Work item -
With the first line below as the start and the line containing "Viewport: 750px width, 460px height." as the end, copy every line between them exactly, ends included.

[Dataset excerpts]

******

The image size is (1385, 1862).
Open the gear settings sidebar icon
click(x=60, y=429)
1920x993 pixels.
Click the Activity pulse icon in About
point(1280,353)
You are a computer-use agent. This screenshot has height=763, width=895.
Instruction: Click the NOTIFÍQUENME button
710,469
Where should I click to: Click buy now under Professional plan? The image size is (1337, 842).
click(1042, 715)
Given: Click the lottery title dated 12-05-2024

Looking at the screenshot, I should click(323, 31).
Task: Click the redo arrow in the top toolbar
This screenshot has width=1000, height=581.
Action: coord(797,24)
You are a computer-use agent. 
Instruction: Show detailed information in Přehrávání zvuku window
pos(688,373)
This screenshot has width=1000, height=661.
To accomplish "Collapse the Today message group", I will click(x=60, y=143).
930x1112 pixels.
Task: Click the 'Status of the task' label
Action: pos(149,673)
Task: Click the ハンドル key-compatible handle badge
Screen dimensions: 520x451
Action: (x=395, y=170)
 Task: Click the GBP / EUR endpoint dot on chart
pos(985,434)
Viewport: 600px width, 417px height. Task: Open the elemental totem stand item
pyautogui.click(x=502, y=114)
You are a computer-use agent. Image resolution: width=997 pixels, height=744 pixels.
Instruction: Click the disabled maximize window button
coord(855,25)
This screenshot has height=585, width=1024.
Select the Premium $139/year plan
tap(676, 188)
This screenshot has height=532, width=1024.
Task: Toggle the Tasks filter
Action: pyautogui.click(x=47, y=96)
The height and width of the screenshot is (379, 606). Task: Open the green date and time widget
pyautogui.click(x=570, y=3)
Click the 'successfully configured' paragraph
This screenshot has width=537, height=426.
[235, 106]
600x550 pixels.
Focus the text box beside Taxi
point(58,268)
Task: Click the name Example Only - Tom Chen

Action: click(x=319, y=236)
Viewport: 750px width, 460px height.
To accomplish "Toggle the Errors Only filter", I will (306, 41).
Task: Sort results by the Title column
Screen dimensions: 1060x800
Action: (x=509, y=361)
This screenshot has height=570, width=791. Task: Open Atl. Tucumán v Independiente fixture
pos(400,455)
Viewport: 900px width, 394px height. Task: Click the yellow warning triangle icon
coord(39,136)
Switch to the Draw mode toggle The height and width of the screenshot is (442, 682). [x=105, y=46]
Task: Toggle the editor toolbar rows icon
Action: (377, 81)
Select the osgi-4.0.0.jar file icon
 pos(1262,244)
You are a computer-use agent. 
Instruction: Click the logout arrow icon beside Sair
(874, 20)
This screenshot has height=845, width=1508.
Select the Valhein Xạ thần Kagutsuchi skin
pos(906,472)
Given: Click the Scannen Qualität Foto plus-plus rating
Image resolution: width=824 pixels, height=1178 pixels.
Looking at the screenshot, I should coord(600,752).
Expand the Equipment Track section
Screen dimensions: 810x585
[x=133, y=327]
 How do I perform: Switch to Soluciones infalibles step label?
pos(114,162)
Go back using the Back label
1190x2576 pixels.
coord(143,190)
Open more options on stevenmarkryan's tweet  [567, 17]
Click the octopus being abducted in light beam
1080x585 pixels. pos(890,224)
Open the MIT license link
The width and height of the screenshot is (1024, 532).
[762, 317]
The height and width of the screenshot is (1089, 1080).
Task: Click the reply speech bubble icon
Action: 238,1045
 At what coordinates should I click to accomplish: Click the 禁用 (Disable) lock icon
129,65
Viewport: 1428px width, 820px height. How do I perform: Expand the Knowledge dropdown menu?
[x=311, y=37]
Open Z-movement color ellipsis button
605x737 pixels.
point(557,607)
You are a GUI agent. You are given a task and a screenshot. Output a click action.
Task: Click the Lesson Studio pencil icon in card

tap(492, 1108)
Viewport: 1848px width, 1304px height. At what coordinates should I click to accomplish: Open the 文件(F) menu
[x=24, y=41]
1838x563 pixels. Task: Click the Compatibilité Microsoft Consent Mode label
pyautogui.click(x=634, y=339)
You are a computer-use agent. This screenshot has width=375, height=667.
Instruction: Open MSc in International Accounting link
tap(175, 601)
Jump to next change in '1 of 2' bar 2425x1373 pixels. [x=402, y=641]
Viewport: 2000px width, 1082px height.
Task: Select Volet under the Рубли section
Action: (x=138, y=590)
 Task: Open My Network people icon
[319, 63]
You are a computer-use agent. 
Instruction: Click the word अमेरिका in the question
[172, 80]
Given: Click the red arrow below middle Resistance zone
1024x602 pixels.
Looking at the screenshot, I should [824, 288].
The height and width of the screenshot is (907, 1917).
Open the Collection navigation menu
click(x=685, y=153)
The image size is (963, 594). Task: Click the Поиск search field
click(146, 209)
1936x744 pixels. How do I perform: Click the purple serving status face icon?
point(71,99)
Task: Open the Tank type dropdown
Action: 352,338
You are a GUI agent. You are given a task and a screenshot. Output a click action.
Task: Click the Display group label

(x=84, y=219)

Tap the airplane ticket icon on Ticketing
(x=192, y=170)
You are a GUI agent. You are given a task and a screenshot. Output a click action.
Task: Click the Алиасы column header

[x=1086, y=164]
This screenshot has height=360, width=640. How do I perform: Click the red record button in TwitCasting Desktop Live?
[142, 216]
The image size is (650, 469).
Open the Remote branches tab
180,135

******

Final answer -
The image size is (1385, 1862).
Open the gear settings sidebar icon
click(x=60, y=429)
1920x993 pixels.
Click the Activity pulse icon in About
point(1280,353)
You are a computer-use agent. This screenshot has height=763, width=895.
Instruction: Click the NOTIFÍQUENME button
710,469
Where should I click to: Click buy now under Professional plan? The image size is (1337, 842).
click(1042, 715)
Given: Click the lottery title dated 12-05-2024

Looking at the screenshot, I should click(323, 31).
Task: Click the redo arrow in the top toolbar
This screenshot has width=1000, height=581.
Action: coord(797,24)
You are a computer-use agent. 
Instruction: Show detailed information in Přehrávání zvuku window
pos(688,373)
This screenshot has width=1000, height=661.
To accomplish "Collapse the Today message group", I will click(x=60, y=143).
930x1112 pixels.
Task: Click the 'Status of the task' label
Action: pos(149,673)
Task: Click the ハンドル key-compatible handle badge
Screen dimensions: 520x451
Action: (x=395, y=170)
 Task: Click the GBP / EUR endpoint dot on chart
pos(985,434)
Viewport: 600px width, 417px height. Task: Open the elemental totem stand item
pyautogui.click(x=502, y=114)
You are a computer-use agent. Image resolution: width=997 pixels, height=744 pixels.
Instruction: Click the disabled maximize window button
coord(855,25)
This screenshot has height=585, width=1024.
Select the Premium $139/year plan
tap(676, 188)
This screenshot has height=532, width=1024.
Task: Toggle the Tasks filter
Action: pyautogui.click(x=47, y=96)
The height and width of the screenshot is (379, 606). Task: Open the green date and time widget
pyautogui.click(x=570, y=3)
Click the 'successfully configured' paragraph
This screenshot has width=537, height=426.
[235, 106]
600x550 pixels.
Focus the text box beside Taxi
point(58,268)
Task: Click the name Example Only - Tom Chen

Action: click(x=319, y=236)
Viewport: 750px width, 460px height.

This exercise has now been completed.